Criminal Procedure and Investigations Act 1994 (became law in
April 1997).
This act covers the disclosure of evidence to the defence. Again this
is a very complex issue but in practise the following happens.
The police commence
an investigation and the officer in charge appoints a Disclosure Officer. (If it
is a small case then the officer in charge is automatically the Disclosure Officer).
This officer is responsible for disclosing the evidence to the CPS (The Crown Prosecution
Service). He will decide what evidence is of use to the prosecution and what evidence
is of use to the defence. Evidence that is of use to the defence should be disclosed
to the defence by the prosecution.
What happens in practise is that only the evidence
which the prosecution intends to rely on to prosecute, is disclosed to the defence.
Any other evidence that may be useful to the defence and not relied upon by the prosecution
is provided by way of a schedule or list of other material in possession of the prosecution.

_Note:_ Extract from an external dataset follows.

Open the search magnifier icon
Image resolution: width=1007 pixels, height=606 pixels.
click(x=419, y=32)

This list contains the names of witnesses or exhibits. In order to find out what
a particular witness has said or the significance of a particular exhibit (a telephone
record, bank statement for instance) the defence has to supply a statement within
14 days of the date of the letter from the CPS enclosing this list, giving details
of their clients defence and the reason why the defence want any item on this list.
Their
clients defence having been revealed to the prosecution, it is then recorded. Should
their clients defence change when the case gets to court, the court may draw an adverse
inference from this. If the statement or exhibit is of no use to the defence then
the defence has disclosed its hand to the prosecution unnecessarily and is now at
a disadvantage.
Revealing the defence case gives the police the opportunity to reconsider
their position or obtain further evidence. It also gives them the opportunity to
approach potential defence witnesses leading to the influencing of these people and
the suppression of their evidence.
There can be a large number of witnesses or exhibits
on the schedule and no way that the defence can know what witness or exhibit is relevant
to their client. The disclosure officer is responsible for compiling the list and
could easily leave items off the list to suit the investigation. NOT everything found,
obtained or investigated by the police appears on the list.

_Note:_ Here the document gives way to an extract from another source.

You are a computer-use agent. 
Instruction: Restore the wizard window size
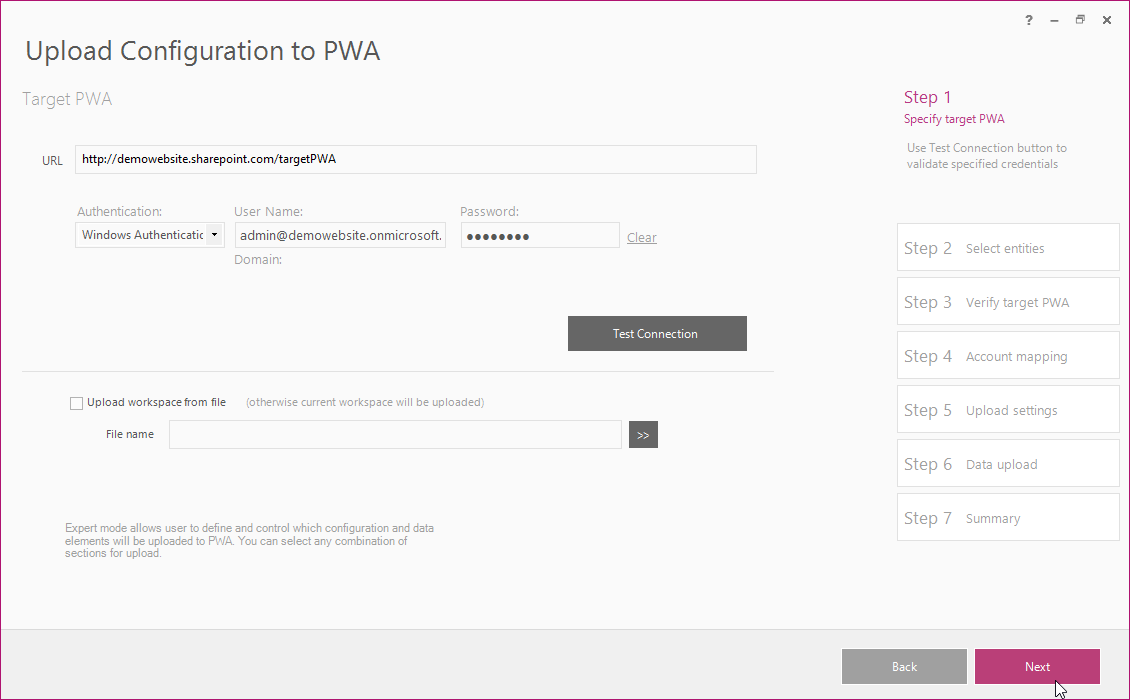click(x=1080, y=20)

Recently, in a very serious
case, the disclosure officer had access to important documents. He told the bearer
of the documents that the information contained was of no use. The defence knew of
the existence of the documents but did not know which agency to approach to gain
access. When the documents were eventually traced they contained information vital
to the defence. The police should have revealed the whereabouts of these documents
and included them on the schedule. The truth was that the information contained therein
was damaging to the prosecution and the police were mindful not to assist the defence.
Had it not been for diligence by the defence the evidence may not have been discovered
prior to the trial, or indeed discovered at all by the defence
Clearly the defence
should be given equal access to ALL the evidence in an investigation. Until there
is full disclosure to both sides of EVERYTHING held in police files during an investigation,
miscarriages of justice are bound to continue to occur.